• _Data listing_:
- - - - - - -
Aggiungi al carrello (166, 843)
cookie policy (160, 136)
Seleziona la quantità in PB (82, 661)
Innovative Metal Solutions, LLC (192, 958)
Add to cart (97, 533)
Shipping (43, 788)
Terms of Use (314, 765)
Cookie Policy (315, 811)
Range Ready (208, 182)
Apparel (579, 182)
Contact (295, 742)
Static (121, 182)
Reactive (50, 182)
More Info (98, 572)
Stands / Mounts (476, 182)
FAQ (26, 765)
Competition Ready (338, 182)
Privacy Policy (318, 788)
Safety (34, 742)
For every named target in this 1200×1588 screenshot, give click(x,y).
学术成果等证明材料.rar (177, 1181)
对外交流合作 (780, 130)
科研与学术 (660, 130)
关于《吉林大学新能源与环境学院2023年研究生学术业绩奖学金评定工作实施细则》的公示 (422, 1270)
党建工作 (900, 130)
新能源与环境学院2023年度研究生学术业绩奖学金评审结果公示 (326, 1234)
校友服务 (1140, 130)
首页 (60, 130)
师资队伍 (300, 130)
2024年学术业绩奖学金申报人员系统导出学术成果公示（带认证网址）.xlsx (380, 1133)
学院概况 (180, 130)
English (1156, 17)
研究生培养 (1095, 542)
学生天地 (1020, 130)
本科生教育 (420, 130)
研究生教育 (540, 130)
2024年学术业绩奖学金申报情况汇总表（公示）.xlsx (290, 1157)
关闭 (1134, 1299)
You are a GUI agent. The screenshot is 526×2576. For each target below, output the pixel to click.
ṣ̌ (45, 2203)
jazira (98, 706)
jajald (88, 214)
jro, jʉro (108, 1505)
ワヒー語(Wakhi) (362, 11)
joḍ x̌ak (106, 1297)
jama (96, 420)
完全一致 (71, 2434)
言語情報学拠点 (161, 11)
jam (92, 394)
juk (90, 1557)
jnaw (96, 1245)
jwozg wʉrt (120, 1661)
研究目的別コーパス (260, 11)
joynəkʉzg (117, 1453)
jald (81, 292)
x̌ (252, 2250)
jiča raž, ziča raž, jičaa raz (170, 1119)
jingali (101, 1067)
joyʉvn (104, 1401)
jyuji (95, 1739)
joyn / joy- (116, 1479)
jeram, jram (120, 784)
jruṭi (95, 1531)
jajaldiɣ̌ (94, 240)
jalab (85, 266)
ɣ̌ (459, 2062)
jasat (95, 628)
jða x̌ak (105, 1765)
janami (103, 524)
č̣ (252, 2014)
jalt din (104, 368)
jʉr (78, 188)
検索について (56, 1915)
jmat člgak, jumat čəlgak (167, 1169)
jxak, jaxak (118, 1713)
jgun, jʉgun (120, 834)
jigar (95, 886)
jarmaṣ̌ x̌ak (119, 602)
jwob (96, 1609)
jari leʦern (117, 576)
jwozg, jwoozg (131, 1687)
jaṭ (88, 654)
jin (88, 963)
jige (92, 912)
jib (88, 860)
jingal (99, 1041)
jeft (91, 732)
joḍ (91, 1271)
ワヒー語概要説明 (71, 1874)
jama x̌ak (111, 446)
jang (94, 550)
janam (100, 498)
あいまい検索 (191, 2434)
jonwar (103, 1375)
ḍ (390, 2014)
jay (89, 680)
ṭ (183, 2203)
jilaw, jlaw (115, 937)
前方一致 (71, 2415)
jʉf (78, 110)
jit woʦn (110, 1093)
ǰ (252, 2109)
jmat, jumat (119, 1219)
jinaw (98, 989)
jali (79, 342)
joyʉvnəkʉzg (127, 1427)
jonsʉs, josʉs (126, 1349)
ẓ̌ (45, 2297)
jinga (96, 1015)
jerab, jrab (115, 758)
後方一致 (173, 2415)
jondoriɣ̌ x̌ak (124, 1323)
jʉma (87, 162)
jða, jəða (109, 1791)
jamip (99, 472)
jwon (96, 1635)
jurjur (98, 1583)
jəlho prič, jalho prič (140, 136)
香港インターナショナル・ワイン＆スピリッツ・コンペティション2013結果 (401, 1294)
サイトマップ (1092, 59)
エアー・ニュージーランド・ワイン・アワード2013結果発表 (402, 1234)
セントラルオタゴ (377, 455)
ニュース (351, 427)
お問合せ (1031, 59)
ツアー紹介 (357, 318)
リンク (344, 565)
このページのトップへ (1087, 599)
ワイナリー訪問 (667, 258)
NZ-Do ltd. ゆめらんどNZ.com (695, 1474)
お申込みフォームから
- - - - - - -
Arrange every one of the entries above as a numbered list, leaving out any blank lines.

1. Aggiungi al carrello (166, 843)
2. cookie policy (160, 136)
3. Seleziona la quantità in PB (82, 661)
4. Innovative Metal Solutions, LLC (192, 958)
5. Add to cart (97, 533)
6. Shipping (43, 788)
7. Terms of Use (314, 765)
8. Cookie Policy (315, 811)
9. Range Ready (208, 182)
10. Apparel (579, 182)
11. Contact (295, 742)
12. Static (121, 182)
13. Reactive (50, 182)
14. More Info (98, 572)
15. Stands / Mounts (476, 182)
16. FAQ (26, 765)
17. Competition Ready (338, 182)
18. Privacy Policy (318, 788)
19. Safety (34, 742)
20. For every named target in this 1200×1588 screenshot, give click(x,y).
21. 学术成果等证明材料.rar (177, 1181)
22. 对外交流合作 (780, 130)
23. 科研与学术 (660, 130)
24. 关于《吉林大学新能源与环境学院2023年研究生学术业绩奖学金评定工作实施细则》的公示 (422, 1270)
25. 党建工作 (900, 130)
26. 新能源与环境学院2023年度研究生学术业绩奖学金评审结果公示 (326, 1234)
27. 校友服务 (1140, 130)
28. 首页 (60, 130)
29. 师资队伍 (300, 130)
30. 2024年学术业绩奖学金申报人员系统导出学术成果公示（带认证网址）.xlsx (380, 1133)
31. 学院概况 (180, 130)
32. English (1156, 17)
33. 研究生培养 (1095, 542)
34. 学生天地 (1020, 130)
35. 本科生教育 (420, 130)
36. 研究生教育 (540, 130)
37. 2024年学术业绩奖学金申报情况汇总表（公示）.xlsx (290, 1157)
38. 关闭 (1134, 1299)
39. You are a GUI agent. The screenshot is 526×2576. For each target below, output the pixel to click.
40. ṣ̌ (45, 2203)
41. jazira (98, 706)
42. jajald (88, 214)
43. jro, jʉro (108, 1505)
44. ワヒー語(Wakhi) (362, 11)
45. joḍ x̌ak (106, 1297)
46. jama (96, 420)
47. 完全一致 (71, 2434)
48. 言語情報学拠点 (161, 11)
49. jam (92, 394)
50. juk (90, 1557)
51. jnaw (96, 1245)
52. jwozg wʉrt (120, 1661)
53. 研究目的別コーパス (260, 11)
54. joynəkʉzg (117, 1453)
55. jald (81, 292)
56. x̌ (252, 2250)
57. jiča raž, ziča raž, jičaa raz (170, 1119)
58. jingali (101, 1067)
59. joyʉvn (104, 1401)
60. jyuji (95, 1739)
61. joyn / joy- (116, 1479)
62. jeram, jram (120, 784)
63. jruṭi (95, 1531)
64. jajaldiɣ̌ (94, 240)
65. jalab (85, 266)
66. ɣ̌ (459, 2062)
67. jasat (95, 628)
68. jða x̌ak (105, 1765)
69. janami (103, 524)
70. č̣ (252, 2014)
71. jalt din (104, 368)
72. jʉr (78, 188)
73. 検索について (56, 1915)
74. jmat člgak, jumat čəlgak (167, 1169)
75. jxak, jaxak (118, 1713)
76. jgun, jʉgun (120, 834)
77. jigar (95, 886)
78. jarmaṣ̌ x̌ak (119, 602)
79. jwob (96, 1609)
80. jari leʦern (117, 576)
81. jwozg, jwoozg (131, 1687)
82. jaṭ (88, 654)
83. jin (88, 963)
84. jige (92, 912)
85. jib (88, 860)
86. jingal (99, 1041)
87. jeft (91, 732)
88. joḍ (91, 1271)
89. ワヒー語概要説明 (71, 1874)
90. jama x̌ak (111, 446)
91. jang (94, 550)
92. janam (100, 498)
93. あいまい検索 (191, 2434)
94. jonwar (103, 1375)
95. ḍ (390, 2014)
96. jay (89, 680)
97. ṭ (183, 2203)
98. jilaw, jlaw (115, 937)
99. 前方一致 (71, 2415)
100. jʉf (78, 110)
101. jit woʦn (110, 1093)
102. ǰ (252, 2109)
103. jmat, jumat (119, 1219)
104. jinaw (98, 989)
105. jali (79, 342)
106. joyʉvnəkʉzg (127, 1427)
107. jonsʉs, josʉs (126, 1349)
108. ẓ̌ (45, 2297)
109. jinga (96, 1015)
110. jerab, jrab (115, 758)
111. 後方一致 (173, 2415)
112. jondoriɣ̌ x̌ak (124, 1323)
113. jʉma (87, 162)
114. jða, jəða (109, 1791)
115. jamip (99, 472)
116. jwon (96, 1635)
117. jurjur (98, 1583)
118. jəlho prič, jalho prič (140, 136)
119. 香港インターナショナル・ワイン＆スピリッツ・コンペティション2013結果 (401, 1294)
120. サイトマップ (1092, 59)
121. エアー・ニュージーランド・ワイン・アワード2013結果発表 (402, 1234)
122. セントラルオタゴ (377, 455)
123. ニュース (351, 427)
124. お問合せ (1031, 59)
125. ツアー紹介 (357, 318)
126. リンク (344, 565)
127. このページのトップへ (1087, 599)
128. ワイナリー訪問 (667, 258)
129. NZ-Do ltd. ゆめらんどNZ.com (695, 1474)
130. お申込みフォームから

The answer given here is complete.